Sans gestion, cette Promise rejetée remonte et peut faire tomber tout l'arbre. Le correctif est une Error Boundary autour de la partie lazy, avec un moyen de récupérer :

// src/components/ChunkErrorBoundary.tsx
import { Component, type ReactNode } from "react";
 
export class ChunkErrorBoundary extends Component<
  { children: ReactNode; fallback: ReactNode },
  { hasError: boolean }
> {
  state = { hasError: false };
 
  static getDerivedStateFromError() {
    return { hasError: true };
  }
 
  render() {
    if (this.state.hasError) return this.props.fallback;
    return this.props.children;
  }
}
// src/pages/ArticlePage.tsx
<ChunkErrorBoundary
  fallback={
    <button onClick={() => window.location.reload()}>
      Échec du chargement. Recharger
    </button>
  }
>
  <Suspense fallback={<EditorSkeleton />}>
    <Editor articleId={article.id} />
  </Suspense>
</ChunkErrorBoundary>

Pour le cas précis du mismatch de déploiement, recharger la page est en général la bonne récupération : ça tire le HTML frais qui pointe vers les nouveaux hash de chunks. L'idée est qu'un split qui échoue doit se dégrader en un message récupérable, pas en un écran blanc.

Pourquoi ça compte pour le produit

C'est facile de traiter le code splitting comme une métrique de taille de bundle. Le vrai sujet, ce sont les premières secondes de l'utilisateur.

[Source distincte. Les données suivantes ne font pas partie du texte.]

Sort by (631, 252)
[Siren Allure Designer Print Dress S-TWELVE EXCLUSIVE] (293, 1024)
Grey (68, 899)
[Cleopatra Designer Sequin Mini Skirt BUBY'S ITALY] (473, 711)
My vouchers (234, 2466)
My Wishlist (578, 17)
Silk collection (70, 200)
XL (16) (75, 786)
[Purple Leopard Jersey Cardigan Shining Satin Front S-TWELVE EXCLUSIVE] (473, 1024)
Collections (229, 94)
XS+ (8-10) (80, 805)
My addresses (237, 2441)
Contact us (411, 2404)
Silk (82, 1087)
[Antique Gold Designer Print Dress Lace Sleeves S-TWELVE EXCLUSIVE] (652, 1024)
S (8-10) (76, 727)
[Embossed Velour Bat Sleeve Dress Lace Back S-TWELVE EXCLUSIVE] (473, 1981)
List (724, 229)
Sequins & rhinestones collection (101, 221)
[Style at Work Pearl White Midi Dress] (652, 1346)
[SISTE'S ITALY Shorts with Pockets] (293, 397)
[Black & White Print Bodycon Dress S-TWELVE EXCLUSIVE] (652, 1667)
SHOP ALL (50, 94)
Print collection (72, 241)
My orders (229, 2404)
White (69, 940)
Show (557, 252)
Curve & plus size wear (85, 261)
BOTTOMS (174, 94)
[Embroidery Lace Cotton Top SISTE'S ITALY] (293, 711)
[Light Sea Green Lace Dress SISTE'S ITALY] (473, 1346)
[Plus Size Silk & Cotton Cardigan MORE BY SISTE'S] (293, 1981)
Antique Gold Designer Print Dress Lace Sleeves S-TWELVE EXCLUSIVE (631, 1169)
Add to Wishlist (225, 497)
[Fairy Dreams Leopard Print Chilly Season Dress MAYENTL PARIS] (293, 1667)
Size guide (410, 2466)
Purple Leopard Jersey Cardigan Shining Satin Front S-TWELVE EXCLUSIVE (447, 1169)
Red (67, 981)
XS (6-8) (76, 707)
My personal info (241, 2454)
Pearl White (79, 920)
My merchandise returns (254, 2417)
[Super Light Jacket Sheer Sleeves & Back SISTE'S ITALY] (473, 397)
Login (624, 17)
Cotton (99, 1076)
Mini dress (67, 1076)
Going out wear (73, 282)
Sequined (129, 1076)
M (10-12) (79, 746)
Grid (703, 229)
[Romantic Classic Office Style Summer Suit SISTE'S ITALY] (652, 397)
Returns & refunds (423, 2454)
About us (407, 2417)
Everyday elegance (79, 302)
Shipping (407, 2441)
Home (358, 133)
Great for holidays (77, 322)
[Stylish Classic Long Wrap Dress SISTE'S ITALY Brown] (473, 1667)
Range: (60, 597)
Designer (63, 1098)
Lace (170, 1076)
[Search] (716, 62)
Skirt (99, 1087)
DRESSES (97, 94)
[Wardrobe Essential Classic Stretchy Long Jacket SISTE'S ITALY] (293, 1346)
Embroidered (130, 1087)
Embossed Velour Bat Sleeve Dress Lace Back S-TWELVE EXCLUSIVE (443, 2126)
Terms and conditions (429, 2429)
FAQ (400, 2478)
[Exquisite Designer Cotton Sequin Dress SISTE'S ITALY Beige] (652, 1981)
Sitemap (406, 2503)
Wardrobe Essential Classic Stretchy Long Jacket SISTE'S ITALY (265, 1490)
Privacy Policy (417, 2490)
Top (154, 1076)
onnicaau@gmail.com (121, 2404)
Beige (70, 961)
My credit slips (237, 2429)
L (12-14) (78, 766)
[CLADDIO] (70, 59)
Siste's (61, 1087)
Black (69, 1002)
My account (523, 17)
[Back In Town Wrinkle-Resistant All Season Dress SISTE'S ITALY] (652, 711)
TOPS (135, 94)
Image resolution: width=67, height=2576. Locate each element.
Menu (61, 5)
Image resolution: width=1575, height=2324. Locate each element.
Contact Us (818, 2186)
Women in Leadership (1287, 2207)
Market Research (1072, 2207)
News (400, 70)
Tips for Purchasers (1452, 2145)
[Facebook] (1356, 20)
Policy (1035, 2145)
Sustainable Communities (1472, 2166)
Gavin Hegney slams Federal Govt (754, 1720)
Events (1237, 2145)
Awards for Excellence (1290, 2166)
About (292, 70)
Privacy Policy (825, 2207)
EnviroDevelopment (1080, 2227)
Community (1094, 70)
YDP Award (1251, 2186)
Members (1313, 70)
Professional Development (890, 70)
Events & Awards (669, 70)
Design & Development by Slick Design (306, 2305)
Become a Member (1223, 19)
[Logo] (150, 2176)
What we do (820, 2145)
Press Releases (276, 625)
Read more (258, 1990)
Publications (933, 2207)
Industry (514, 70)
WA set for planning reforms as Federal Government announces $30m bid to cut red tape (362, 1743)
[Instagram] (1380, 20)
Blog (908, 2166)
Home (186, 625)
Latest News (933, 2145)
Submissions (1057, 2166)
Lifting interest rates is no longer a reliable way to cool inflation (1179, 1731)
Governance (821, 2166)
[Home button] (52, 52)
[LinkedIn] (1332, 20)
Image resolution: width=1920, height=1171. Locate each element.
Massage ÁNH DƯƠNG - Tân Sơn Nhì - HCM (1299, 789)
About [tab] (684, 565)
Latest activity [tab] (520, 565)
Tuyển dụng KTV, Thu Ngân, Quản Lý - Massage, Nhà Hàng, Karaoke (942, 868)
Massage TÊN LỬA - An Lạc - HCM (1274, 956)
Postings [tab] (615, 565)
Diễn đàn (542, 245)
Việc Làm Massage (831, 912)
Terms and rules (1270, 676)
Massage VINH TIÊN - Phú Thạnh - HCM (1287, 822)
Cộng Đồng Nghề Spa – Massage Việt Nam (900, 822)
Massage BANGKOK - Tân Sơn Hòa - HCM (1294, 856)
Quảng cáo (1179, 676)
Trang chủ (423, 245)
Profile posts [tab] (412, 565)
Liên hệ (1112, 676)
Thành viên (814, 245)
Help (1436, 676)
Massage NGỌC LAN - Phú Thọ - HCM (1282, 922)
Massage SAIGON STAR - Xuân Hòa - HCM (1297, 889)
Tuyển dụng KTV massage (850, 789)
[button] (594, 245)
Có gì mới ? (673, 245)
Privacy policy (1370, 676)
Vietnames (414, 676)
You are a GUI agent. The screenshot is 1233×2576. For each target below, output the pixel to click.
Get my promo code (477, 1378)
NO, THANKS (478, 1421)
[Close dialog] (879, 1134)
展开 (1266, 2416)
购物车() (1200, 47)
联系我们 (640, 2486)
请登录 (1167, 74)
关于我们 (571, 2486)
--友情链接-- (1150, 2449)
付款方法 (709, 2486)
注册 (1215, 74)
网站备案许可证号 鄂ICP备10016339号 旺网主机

Quand tu retires du code du bundle initial, le navigateur a moins à télécharger, parser et compiler avant que la page puisse répondre. Ça se voit directement dans les métriques qui décrivent ce que la page donne comme ressenti : moins de travail sur le thread principal au démarrage (celui qui fait grimper le Total Blocking Time), et un chemin plus court vers le contenu pour lequel l'utilisateur est venu. Une page qui "a l'air prête" mais qui ignore les clics est une page qui a envoyé trop de JavaScript d'entrée. La découpe est l'un des moyens les plus directs de fermer cet écart entre l'air-prêt et le vraiment-prêt.

Le modèle mental que je garde : le bundle initial, c'est ce que chaque utilisateur paie, à chaque visite, y compris le téléphone lent dans un train. Tout le reste peut être chargé quand, et si, c'est nécessaire. Ton boulot est d'être honnête sur ce qui est quoi.

Si tu fais ça dans ta propre app, commence par le découpage par route, parce que c'est le meilleur ratio gain/effort, puis cherche le ou les deux composants lourds que la plupart de tes utilisateurs n'ouvrent jamais. Mesure avant et après avec un bundle analyzer et un run Lighthouse, pas au feeling.